Relationship Between ABO and Rh in Liver Transplants

As for the donor–recipient ABO relationship, the usage of ABO-incompatible grafts has been discouraged due to the high rate of BC and poor graft survival.6,13,14 In the Sanchez-Urdazpal study,6 82% of the 18 ABO-incompatible grafts presented BC in comparison with 6% of the control group, while Farges,14 published slightly better results several years later with BC of 54%. Therefore, these grafts are used in extremely urgent cases when there is no other possible alternative. Immunological phenomena, such as rejection,3 may also lead to biliary strictures. In the same way, the ABO system was shown to cause more BC and worse graft survival in LT.6,13–15 However, Rh nonidentity seems to have better tolerance and is not a cause of graft refusal when a donor appears. Surprisingly, our study demonstrated a higher incidence of BC in the Rh-nonidentical group.

Some authors16,17 reported low rates of alloimmunization in Rh-negative recipients of Rh-incompatible transfusion after LT. It was suspected that immunosuppressant drugs modified the immunosuppressive response.16 However, debate still exists as to whether the D barrier can be crossed in LT. Previous studies of ABO barrier and BC suggested the hypothesis of an immunological injury to the bile duct epithelium, and the expression of ABH antigens in the donor 150 days after transplantation.6 However, the D antigen is only expressed in erythrocytes.

The nonidentical Rh group has two mismatch possibilities: positive donor to a negative recipient or negative donor to positive recipient. In the first case (positive to negative) the immunologic mechanism is easy to understand because the humoral anti-D (Rh) response may be responsible for the graft injury.

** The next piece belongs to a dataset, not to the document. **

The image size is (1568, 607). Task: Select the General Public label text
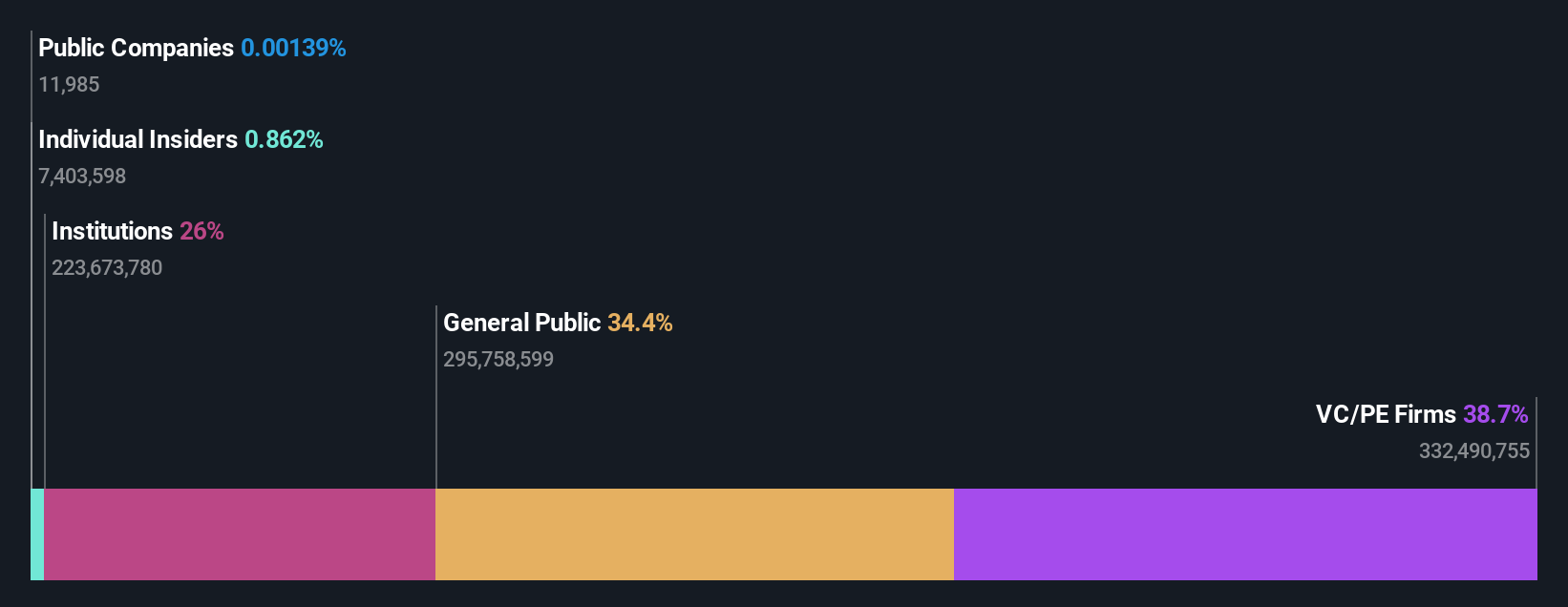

The other subgroup (negative to positive) may have a different pathogenic explanation. Bryan et al.17 hypothesized that two mechanisms could be involved in the same process in kidney transplantation: other Rh antigenic loci (C and E) and histocompatibility antigenic crossings. A negative liver graft in a positive recipient with lymphatic cells and tissues predisposes to cellular response against it. Finally, the biliary tract can probably suffer immunological damage, and thus further BC. Therefore, while the results of the study lead to suspicion of an immunological pathogenesis, the mechanism is still unclear.

In conclusion, Rh-nonidentical LT involves a higher rate of BCs. Future studies should examine the influence of Rh donor and blood group on graft development. Finally, our results suggest that there is a summation effect of BC risk factors. In our opinion, Rh-nonidentical liver grafts should not undergo a very long ischemia time.